======== Source data

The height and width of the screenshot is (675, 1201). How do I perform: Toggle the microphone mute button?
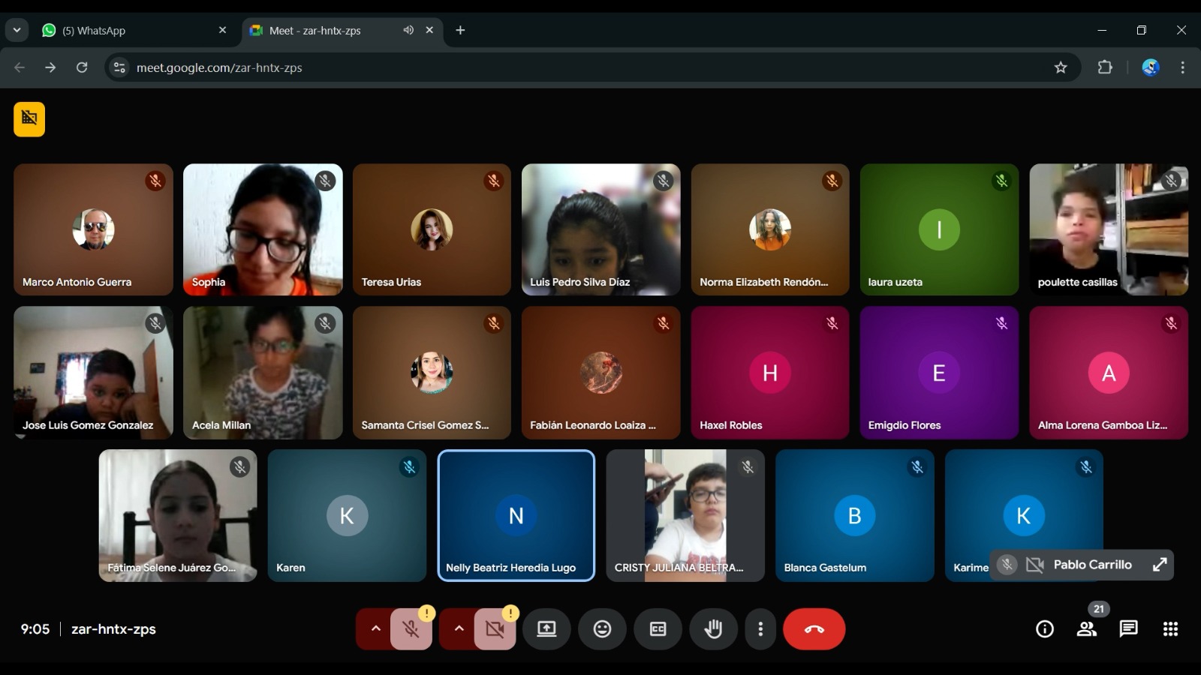pos(411,629)
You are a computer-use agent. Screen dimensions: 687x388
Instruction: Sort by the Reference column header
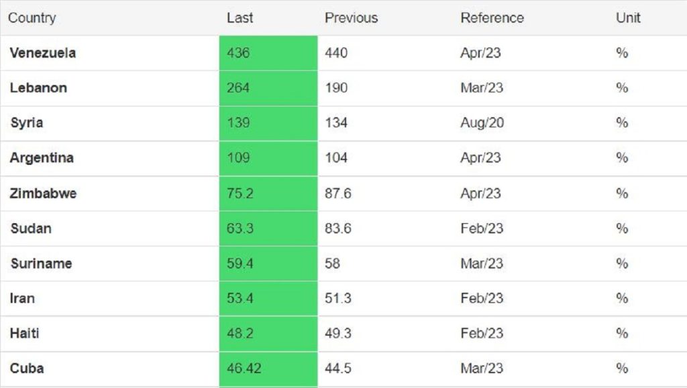pos(492,18)
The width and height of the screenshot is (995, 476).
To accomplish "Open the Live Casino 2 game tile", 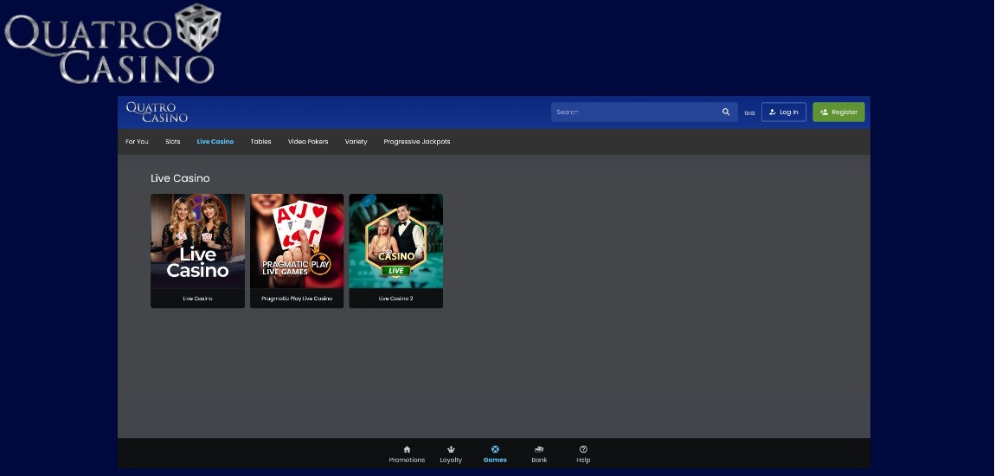I will coord(395,241).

================

» Prompt
Rewrite everything from the start of the material down to the line containing "pos(492,18)", putting "speaker" where "microphone" stands and leaving all else unchanged. Omit the pictures from your answer.

» Exercise result
The height and width of the screenshot is (675, 1201). How do I perform: Toggle the speaker mute button?
pos(411,629)
You are a computer-use agent. Screen dimensions: 687x388
Instruction: Sort by the Reference column header
pos(492,18)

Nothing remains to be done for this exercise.